Possible kernel bug in torvalds/linux/master

Tony Lindgren tony at atomide.com
Sun Mar 25 08:39:27 PDT 2018


* Tony Lindgren <tony at atomide.com> [180325 15:20]:
> Hi,
> 
> * Arnd Bergmann <arnd at arndb.de> [180325 13:30]:
> > On Sun, Mar 25, 2018 at 3:03 PM, Christophe Lyon
> > <christophe.lyon at linaro.org> wrote:
> > > Hi Arnd,
> > >
> > > We have a Jenkins jobs that builds the kernel from torvalds/linux
> > > master branch mutli_v7 defconfig every day, using our last GCC release
> > > (7.2-2017-11), and boots a beaglebone-black board.
> > >
> > > Last week it started to fail, I first suspected a Lava problem, but
> > > the job now fails every time, and Remi Duraffort from the Lava team
> > > thinks it's really a kernel problem.
> > >
> > > Is this something you are interested in investigating?
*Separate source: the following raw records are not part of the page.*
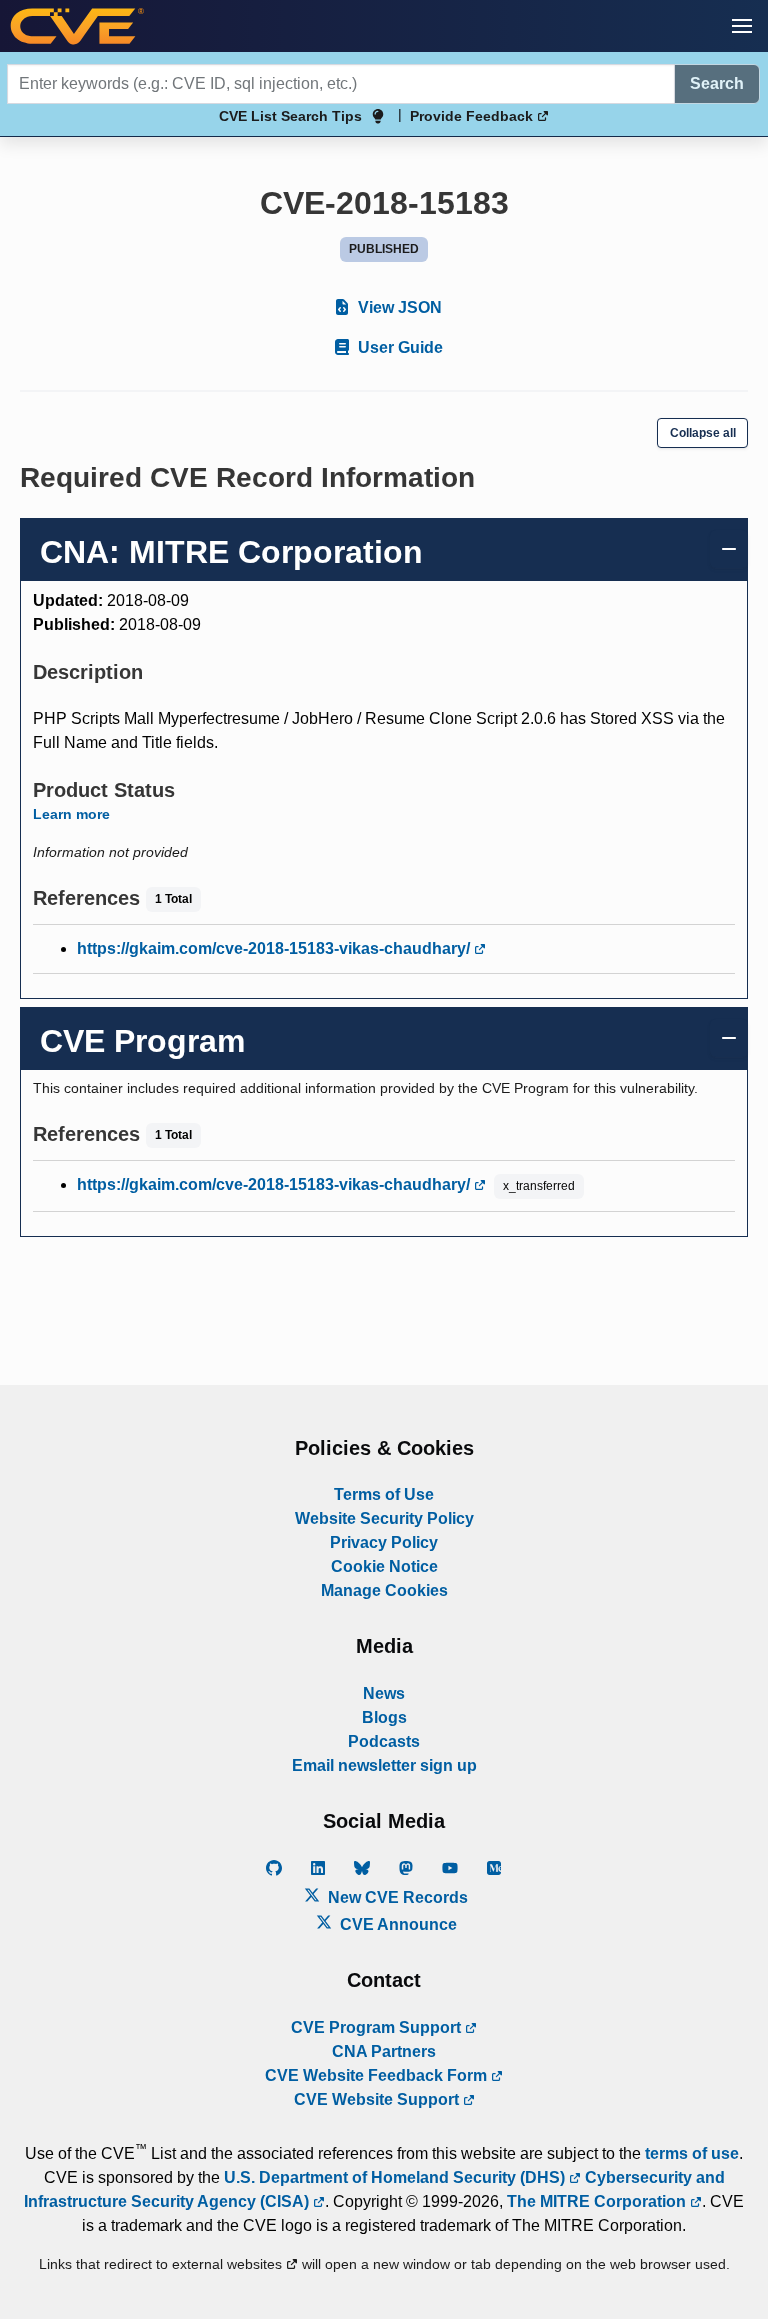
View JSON (398, 307)
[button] (742, 26)
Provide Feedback (473, 116)
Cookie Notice (384, 1566)
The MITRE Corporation (598, 2201)
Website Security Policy (384, 1518)
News (384, 1693)
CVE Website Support (378, 2099)
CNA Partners (384, 2051)
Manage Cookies (384, 1590)
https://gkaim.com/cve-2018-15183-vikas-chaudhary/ (275, 948)
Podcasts (384, 1741)
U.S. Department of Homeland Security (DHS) (396, 2177)
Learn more (71, 814)
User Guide (398, 347)
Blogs (384, 1717)
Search (717, 83)
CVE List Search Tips (290, 116)
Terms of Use (384, 1494)
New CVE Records (396, 1897)
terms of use (692, 2153)
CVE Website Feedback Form (378, 2075)
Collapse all (703, 433)
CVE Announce (396, 1924)
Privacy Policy (384, 1542)
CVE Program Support (378, 2027)
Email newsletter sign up (384, 1765)
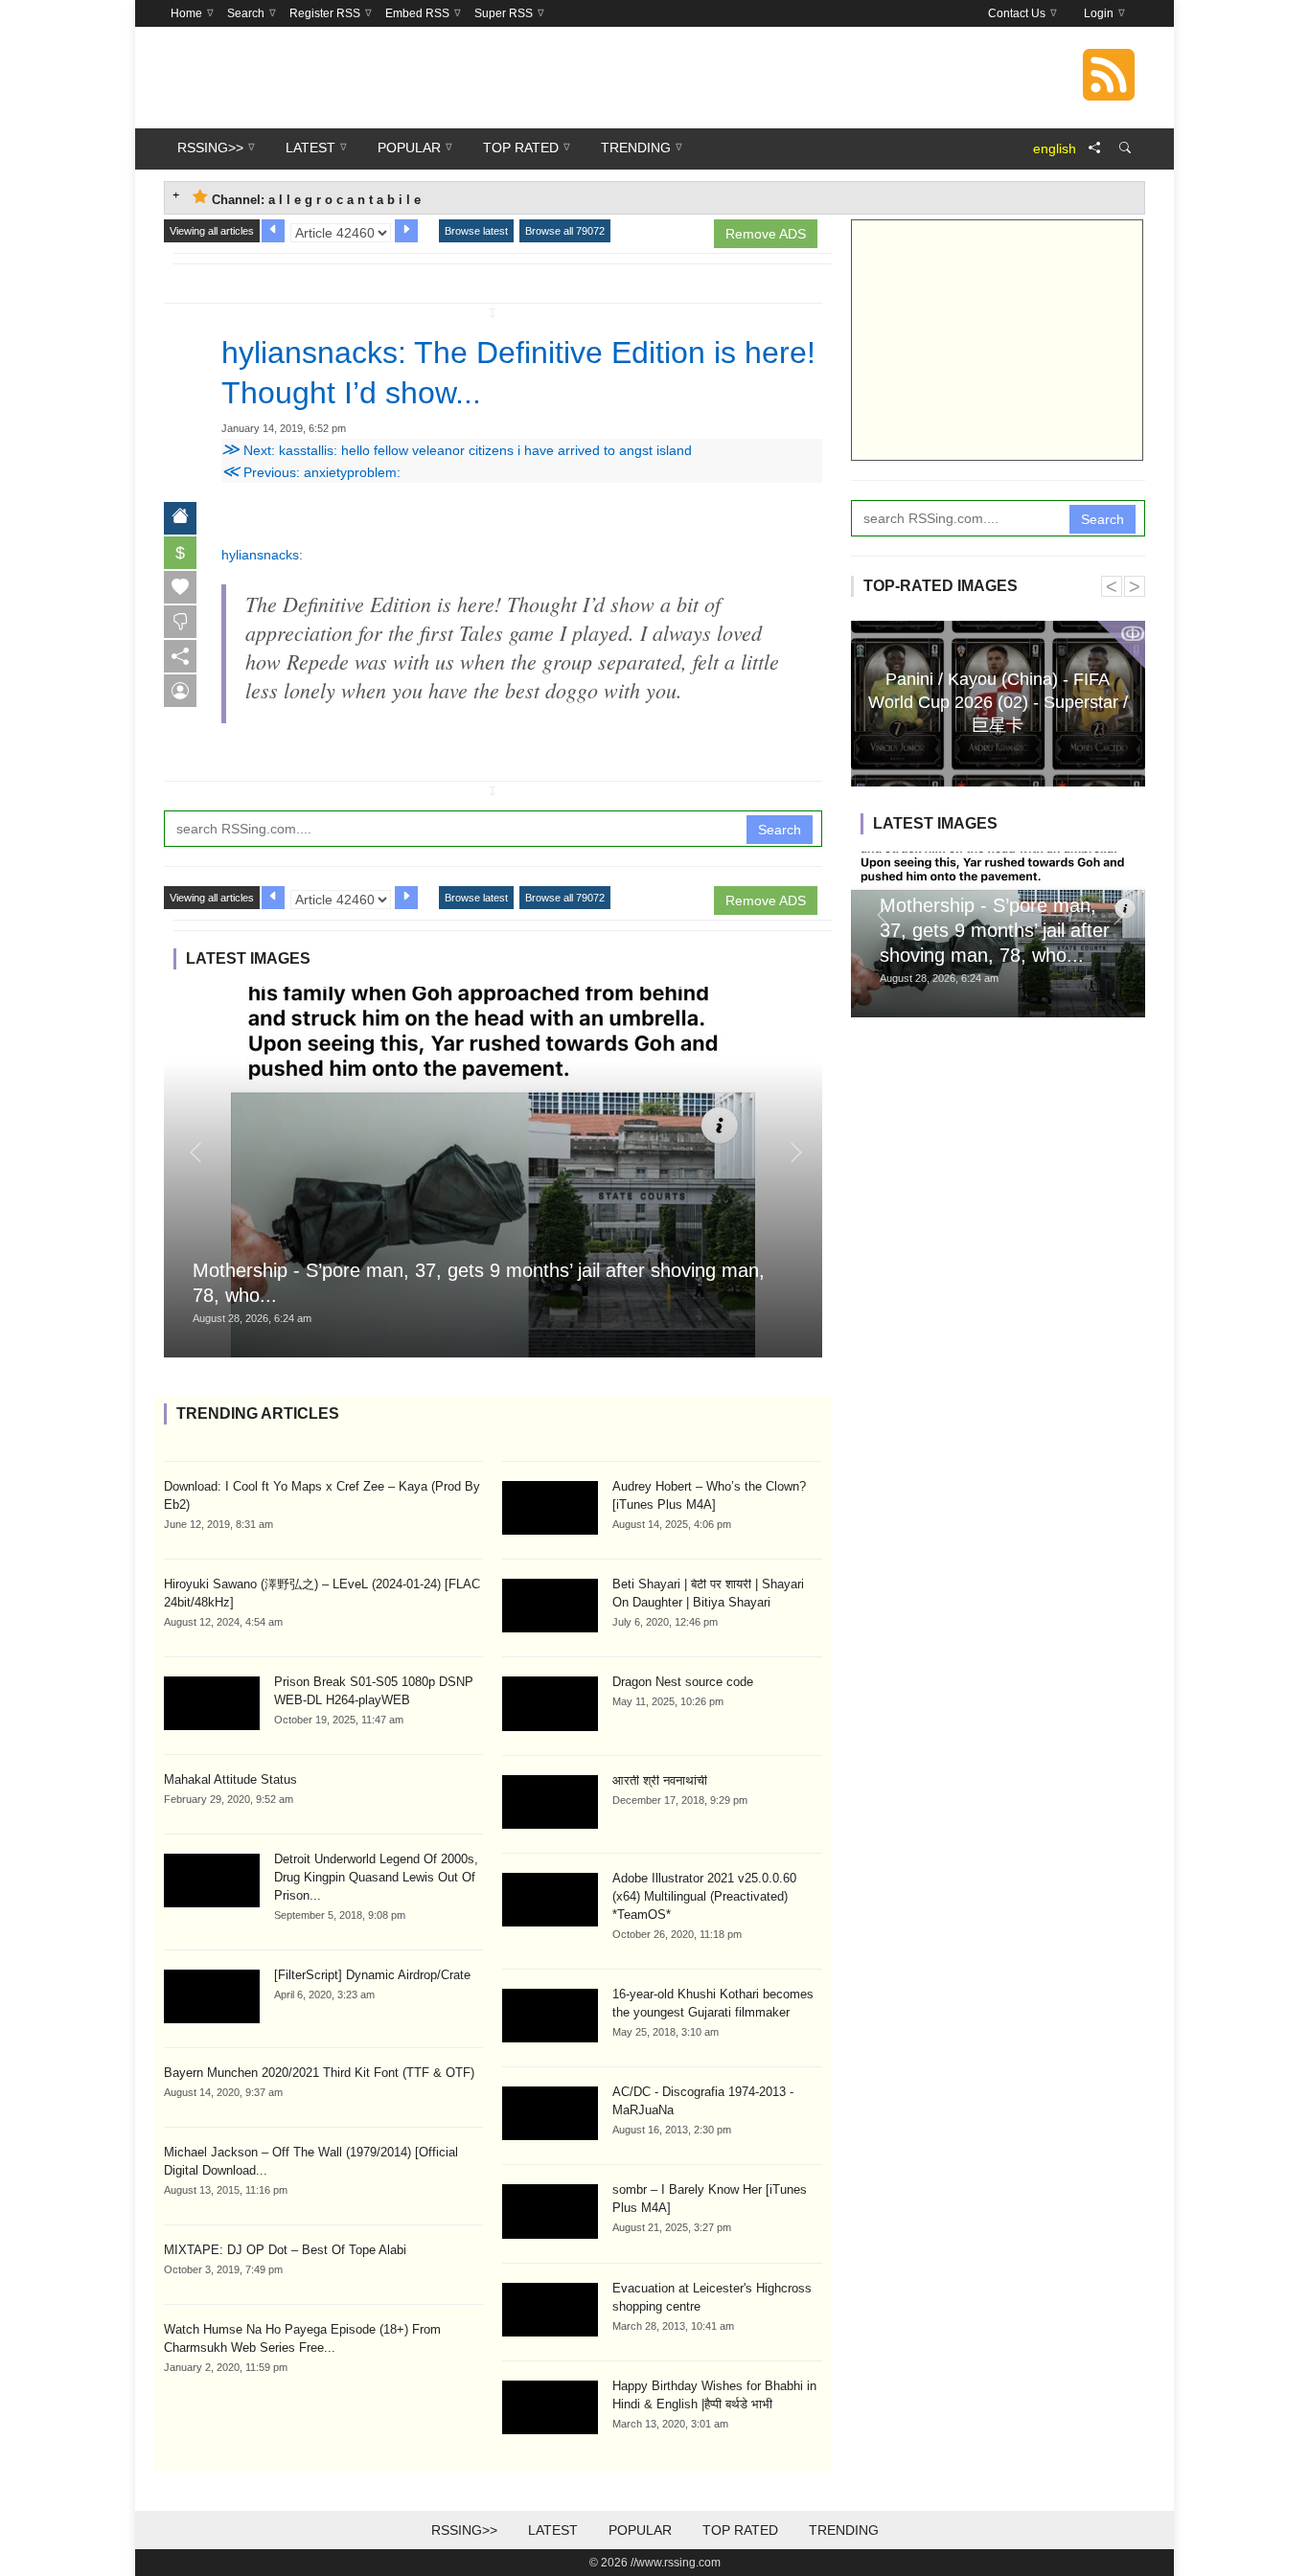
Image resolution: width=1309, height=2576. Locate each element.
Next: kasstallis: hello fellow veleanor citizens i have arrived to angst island (456, 450)
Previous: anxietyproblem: (311, 472)
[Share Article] (180, 656)
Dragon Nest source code (682, 1682)
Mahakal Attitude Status (230, 1779)
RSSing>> (464, 2530)
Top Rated (740, 2530)
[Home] (180, 518)
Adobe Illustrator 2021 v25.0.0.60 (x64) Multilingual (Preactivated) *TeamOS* (704, 1896)
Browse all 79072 (565, 231)
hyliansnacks (260, 554)
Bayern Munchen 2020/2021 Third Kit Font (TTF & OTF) (319, 2072)
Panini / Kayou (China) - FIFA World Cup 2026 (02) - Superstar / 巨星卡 (998, 701)
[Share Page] (1094, 148)
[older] (273, 230)
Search (779, 829)
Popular (640, 2530)
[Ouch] (180, 621)
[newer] (406, 230)
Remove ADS (765, 233)
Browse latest (476, 231)
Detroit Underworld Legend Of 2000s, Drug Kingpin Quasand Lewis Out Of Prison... (376, 1877)
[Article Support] (180, 690)
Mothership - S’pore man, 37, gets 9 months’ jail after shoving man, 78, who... (995, 930)
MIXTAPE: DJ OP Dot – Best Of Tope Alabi (285, 2250)
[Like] (180, 587)
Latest (553, 2530)
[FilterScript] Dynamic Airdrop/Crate (372, 1975)
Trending (844, 2530)
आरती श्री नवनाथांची (659, 1780)
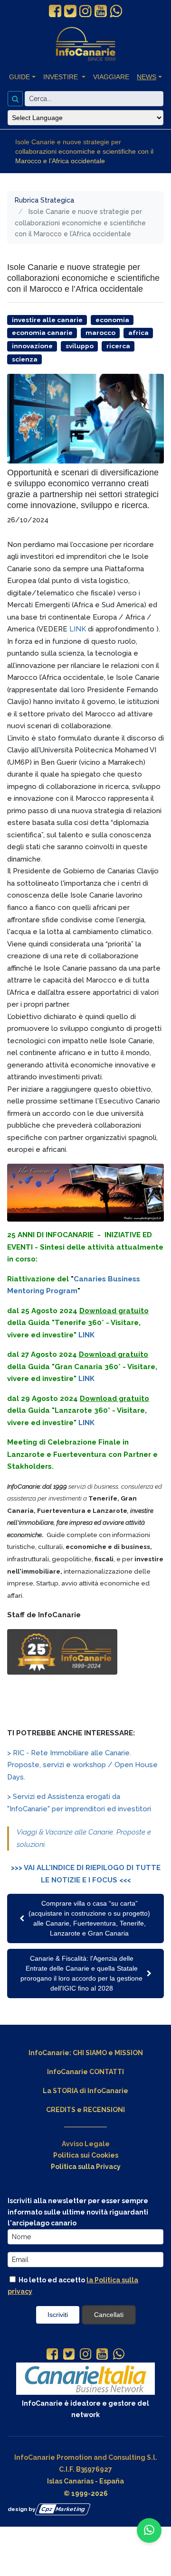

Or should we
> > > switch to another "less-edge" branch?
> > >
> > > The last successful run:
> > > https://ci.linaro.org/job/tcwg-buildapp/app=linux+multi_v7,label=tcwg-x86_64-build,target=arm-linux-gnueabihf/75/
> > > The next one failed:
> > > https://ci.linaro.org/job/tcwg-buildapp/app=linux+multi_v7,label=tcwg-x86_64-build,target=arm-linux-gnueabihf/76
> > >
> > > Build 75 was with this kernel commit:
> > > Merge branch 'for-4.16-fixes'
> > > 1b5f3ba415fe4cf8b8b39c8d104ed44cde330658
> > >
> > > Build 76 was with:
> > > Merge tag 'clk-fixes-for-linus'
> > > 3215b9d57a2c75c4305a3956ca303d7004485200
> > 
> > Hi Christophe,
> > 
> > This branch is certainly the right one to test, thanks for the report!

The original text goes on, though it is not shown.